Task objective:
Only some lines are wanted. Transcribe, exactly, the lines below from the line with "Click 'Location: PacNW, USA' text" up to and including the line with "Given: Click the 'To".

Information given:
[Start of section]

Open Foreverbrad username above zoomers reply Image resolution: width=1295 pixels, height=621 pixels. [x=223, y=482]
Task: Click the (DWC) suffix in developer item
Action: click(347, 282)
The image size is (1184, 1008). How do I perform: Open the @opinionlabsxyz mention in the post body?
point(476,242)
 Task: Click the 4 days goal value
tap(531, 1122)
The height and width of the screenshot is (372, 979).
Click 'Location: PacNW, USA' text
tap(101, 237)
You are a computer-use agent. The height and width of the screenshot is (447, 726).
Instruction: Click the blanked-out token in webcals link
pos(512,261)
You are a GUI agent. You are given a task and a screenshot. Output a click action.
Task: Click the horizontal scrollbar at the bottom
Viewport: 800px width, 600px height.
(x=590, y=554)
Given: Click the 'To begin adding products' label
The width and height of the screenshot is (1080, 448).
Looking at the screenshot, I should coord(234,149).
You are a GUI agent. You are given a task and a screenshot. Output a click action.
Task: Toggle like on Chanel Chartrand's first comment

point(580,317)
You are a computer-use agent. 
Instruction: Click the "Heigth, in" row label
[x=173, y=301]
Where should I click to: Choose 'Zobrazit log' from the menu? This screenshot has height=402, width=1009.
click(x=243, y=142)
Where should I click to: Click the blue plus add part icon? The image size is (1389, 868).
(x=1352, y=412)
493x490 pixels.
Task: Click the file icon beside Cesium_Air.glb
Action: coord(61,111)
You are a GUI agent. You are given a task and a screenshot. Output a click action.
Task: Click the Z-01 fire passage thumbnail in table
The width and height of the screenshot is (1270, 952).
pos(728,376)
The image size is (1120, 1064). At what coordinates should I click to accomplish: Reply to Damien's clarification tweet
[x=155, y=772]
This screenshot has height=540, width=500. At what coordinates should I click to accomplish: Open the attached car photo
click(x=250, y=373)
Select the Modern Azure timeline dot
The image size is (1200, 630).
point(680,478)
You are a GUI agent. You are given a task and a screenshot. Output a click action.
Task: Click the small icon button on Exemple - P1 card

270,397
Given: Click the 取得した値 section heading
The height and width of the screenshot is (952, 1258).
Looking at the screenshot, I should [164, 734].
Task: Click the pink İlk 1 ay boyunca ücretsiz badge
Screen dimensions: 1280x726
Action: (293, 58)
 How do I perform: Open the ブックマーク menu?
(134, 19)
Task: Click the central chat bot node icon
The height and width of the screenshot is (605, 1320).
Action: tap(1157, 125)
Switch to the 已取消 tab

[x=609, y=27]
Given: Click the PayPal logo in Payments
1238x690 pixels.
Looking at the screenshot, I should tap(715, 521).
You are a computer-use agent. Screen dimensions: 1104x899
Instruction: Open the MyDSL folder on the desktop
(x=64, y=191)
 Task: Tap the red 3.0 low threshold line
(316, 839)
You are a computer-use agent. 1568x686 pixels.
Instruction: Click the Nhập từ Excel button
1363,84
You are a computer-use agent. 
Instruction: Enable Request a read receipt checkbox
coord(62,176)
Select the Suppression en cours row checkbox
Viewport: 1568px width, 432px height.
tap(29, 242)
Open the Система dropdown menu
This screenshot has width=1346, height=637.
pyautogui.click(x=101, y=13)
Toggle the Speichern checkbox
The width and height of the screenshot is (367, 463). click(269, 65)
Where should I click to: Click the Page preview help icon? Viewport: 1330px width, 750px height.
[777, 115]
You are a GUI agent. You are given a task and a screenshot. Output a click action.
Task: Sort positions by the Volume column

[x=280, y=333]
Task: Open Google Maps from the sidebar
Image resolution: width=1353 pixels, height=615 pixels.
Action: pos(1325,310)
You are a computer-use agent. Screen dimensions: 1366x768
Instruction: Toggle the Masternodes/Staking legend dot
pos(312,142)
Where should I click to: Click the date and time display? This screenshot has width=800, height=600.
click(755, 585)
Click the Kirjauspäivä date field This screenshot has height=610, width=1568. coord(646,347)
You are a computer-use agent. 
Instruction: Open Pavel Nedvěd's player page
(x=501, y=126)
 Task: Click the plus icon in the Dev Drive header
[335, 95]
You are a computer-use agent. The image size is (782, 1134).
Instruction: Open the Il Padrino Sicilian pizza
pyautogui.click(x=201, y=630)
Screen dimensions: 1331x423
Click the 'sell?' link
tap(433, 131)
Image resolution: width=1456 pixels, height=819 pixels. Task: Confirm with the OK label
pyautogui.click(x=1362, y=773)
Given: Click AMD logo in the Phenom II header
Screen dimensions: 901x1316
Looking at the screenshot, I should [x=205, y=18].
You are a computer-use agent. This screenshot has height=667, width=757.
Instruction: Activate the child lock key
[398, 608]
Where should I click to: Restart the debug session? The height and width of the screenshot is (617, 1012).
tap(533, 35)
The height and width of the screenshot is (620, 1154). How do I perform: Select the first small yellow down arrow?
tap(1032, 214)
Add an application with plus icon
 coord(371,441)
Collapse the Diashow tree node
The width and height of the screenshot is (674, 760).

[End of section]

Solution:
Click 'Location: PacNW, USA' text
tap(101, 237)
You are a computer-use agent. The height and width of the screenshot is (447, 726).
Instruction: Click the blanked-out token in webcals link
pos(512,261)
You are a GUI agent. You are given a task and a screenshot. Output a click action.
Task: Click the horizontal scrollbar at the bottom
Viewport: 800px width, 600px height.
(x=590, y=554)
Given: Click the 'To begin adding products' label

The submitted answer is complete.